◆ WORK INSTRUCTION
Please retype the items below word for word, starting at the line that contains "Describe the element" and continuing through the end of the items, leaving out the pictures.

══ ENTRIES SHOWN

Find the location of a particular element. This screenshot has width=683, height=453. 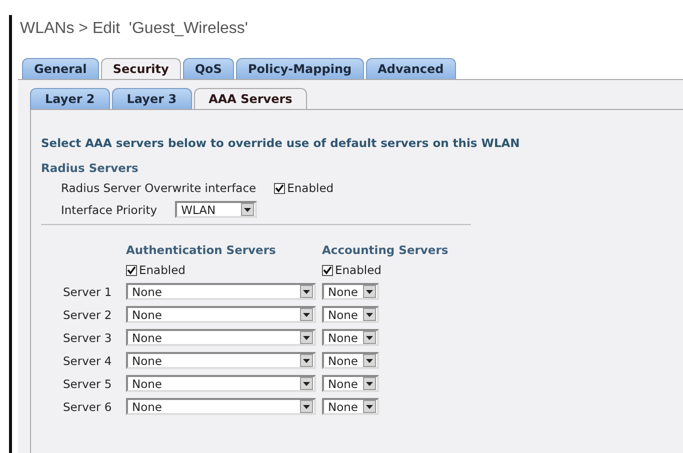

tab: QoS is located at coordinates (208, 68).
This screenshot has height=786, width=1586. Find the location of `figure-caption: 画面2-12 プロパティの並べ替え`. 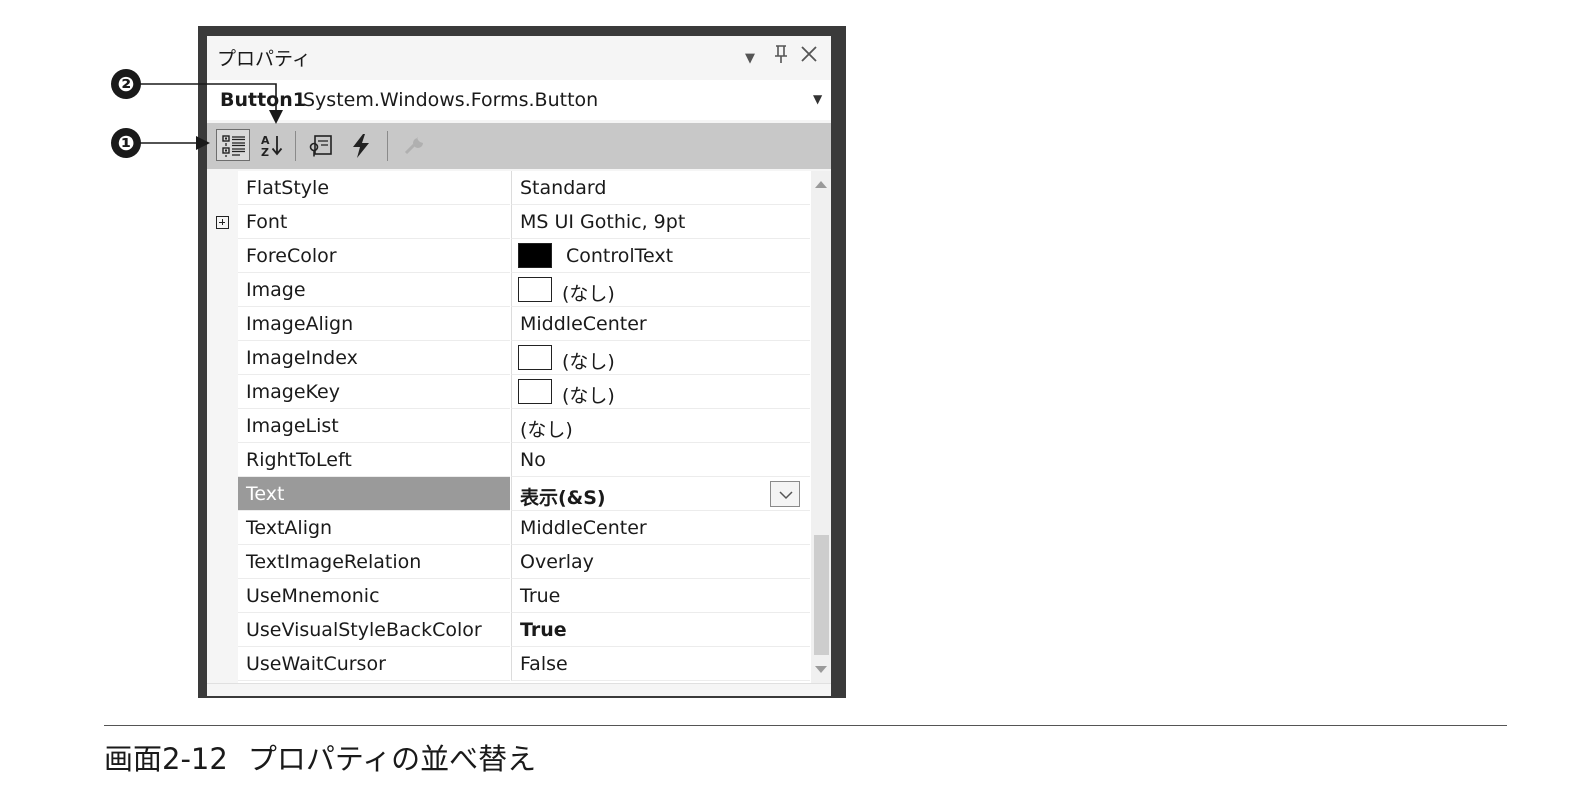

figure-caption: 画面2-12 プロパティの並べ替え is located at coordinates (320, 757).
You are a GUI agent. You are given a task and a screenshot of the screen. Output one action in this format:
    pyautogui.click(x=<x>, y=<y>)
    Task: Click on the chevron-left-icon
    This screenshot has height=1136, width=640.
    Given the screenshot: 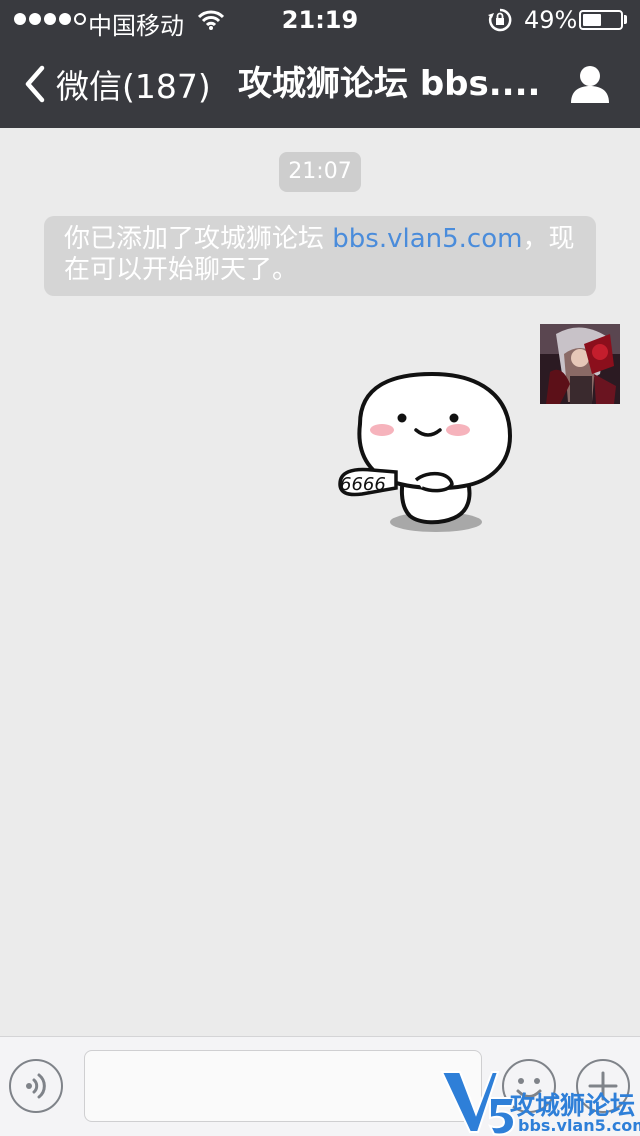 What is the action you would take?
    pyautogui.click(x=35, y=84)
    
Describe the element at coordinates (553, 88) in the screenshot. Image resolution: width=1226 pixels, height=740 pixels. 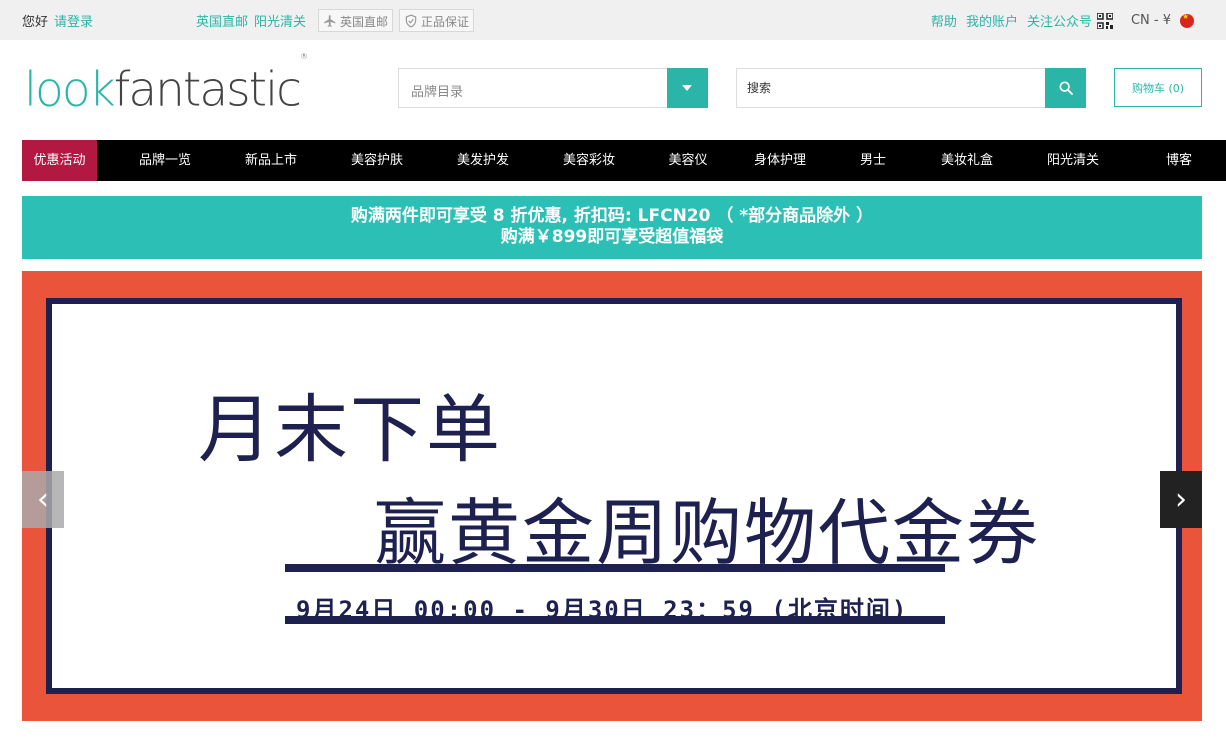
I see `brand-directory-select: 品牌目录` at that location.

════

◆ ANSWER SECTION
Describe the element at coordinates (553, 88) in the screenshot. Image resolution: width=1226 pixels, height=740 pixels. 
I see `brand-directory-select: 品牌目录` at that location.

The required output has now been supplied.